SOURCE INFORMATION section start
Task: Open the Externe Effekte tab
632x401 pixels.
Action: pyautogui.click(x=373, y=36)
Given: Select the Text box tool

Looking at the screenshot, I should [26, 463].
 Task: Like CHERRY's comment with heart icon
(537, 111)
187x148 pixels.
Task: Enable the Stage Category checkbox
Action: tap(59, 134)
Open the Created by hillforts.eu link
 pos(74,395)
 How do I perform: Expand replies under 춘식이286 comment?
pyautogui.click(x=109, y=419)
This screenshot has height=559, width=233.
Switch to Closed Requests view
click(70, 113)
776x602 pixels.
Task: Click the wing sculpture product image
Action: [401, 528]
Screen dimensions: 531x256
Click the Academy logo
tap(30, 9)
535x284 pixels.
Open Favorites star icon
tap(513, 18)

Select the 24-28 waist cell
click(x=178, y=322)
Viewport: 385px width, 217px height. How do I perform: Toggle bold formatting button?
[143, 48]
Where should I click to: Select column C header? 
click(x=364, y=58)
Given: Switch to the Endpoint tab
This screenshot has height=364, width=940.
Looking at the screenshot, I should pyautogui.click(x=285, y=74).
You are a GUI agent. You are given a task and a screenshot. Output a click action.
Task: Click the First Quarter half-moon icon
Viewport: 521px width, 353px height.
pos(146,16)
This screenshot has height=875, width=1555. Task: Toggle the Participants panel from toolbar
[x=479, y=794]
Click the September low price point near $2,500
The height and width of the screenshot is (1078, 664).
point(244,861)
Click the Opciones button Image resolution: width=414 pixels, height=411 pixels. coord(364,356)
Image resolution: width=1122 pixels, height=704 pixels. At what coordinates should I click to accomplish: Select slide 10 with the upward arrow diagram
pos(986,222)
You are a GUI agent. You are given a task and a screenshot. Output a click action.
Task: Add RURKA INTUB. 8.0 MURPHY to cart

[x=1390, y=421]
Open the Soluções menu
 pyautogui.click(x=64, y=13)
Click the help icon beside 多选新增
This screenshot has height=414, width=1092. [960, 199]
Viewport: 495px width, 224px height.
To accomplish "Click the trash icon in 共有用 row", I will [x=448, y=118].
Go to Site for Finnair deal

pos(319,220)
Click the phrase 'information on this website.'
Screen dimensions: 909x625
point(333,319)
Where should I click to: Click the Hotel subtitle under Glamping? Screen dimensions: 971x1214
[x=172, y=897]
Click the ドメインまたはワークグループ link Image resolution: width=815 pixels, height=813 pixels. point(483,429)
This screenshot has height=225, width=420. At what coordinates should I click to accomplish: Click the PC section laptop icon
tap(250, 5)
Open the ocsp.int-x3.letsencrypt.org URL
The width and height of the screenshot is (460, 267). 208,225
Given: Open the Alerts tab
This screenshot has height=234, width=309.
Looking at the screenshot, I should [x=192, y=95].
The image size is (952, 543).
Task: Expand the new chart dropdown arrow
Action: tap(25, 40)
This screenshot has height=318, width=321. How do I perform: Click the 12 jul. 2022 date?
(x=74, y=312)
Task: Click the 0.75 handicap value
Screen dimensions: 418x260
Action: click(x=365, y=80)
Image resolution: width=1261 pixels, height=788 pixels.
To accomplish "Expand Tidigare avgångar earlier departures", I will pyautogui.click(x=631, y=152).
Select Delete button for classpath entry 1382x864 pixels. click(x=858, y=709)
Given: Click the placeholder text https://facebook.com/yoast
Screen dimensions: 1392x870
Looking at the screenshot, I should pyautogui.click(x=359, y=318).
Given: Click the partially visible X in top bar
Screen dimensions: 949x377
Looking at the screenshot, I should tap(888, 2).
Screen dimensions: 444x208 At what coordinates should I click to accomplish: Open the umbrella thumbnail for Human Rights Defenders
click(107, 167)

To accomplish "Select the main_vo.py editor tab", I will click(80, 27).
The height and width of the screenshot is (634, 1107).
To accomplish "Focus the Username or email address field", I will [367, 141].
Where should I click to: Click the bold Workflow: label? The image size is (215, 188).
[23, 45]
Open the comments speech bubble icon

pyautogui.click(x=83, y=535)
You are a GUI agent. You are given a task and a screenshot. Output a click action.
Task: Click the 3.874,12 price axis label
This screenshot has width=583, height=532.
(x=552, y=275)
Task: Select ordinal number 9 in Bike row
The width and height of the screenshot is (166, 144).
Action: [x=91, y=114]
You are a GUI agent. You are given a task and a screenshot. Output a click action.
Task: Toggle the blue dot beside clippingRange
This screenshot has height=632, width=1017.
SOURCE INFORMATION section end
**PROBLEM DESCRIPTION:**
Show every line above in which the word "will" appears.

**THE ANSWER:**
To accomplish "Click the trash icon in 共有用 row", I will [x=448, y=118].
To accomplish "Expand Tidigare avgångar earlier departures", I will pyautogui.click(x=631, y=152).
To accomplish "Select the main_vo.py editor tab", I will click(80, 27).
To accomplish "Focus the Username or email address field", I will [367, 141].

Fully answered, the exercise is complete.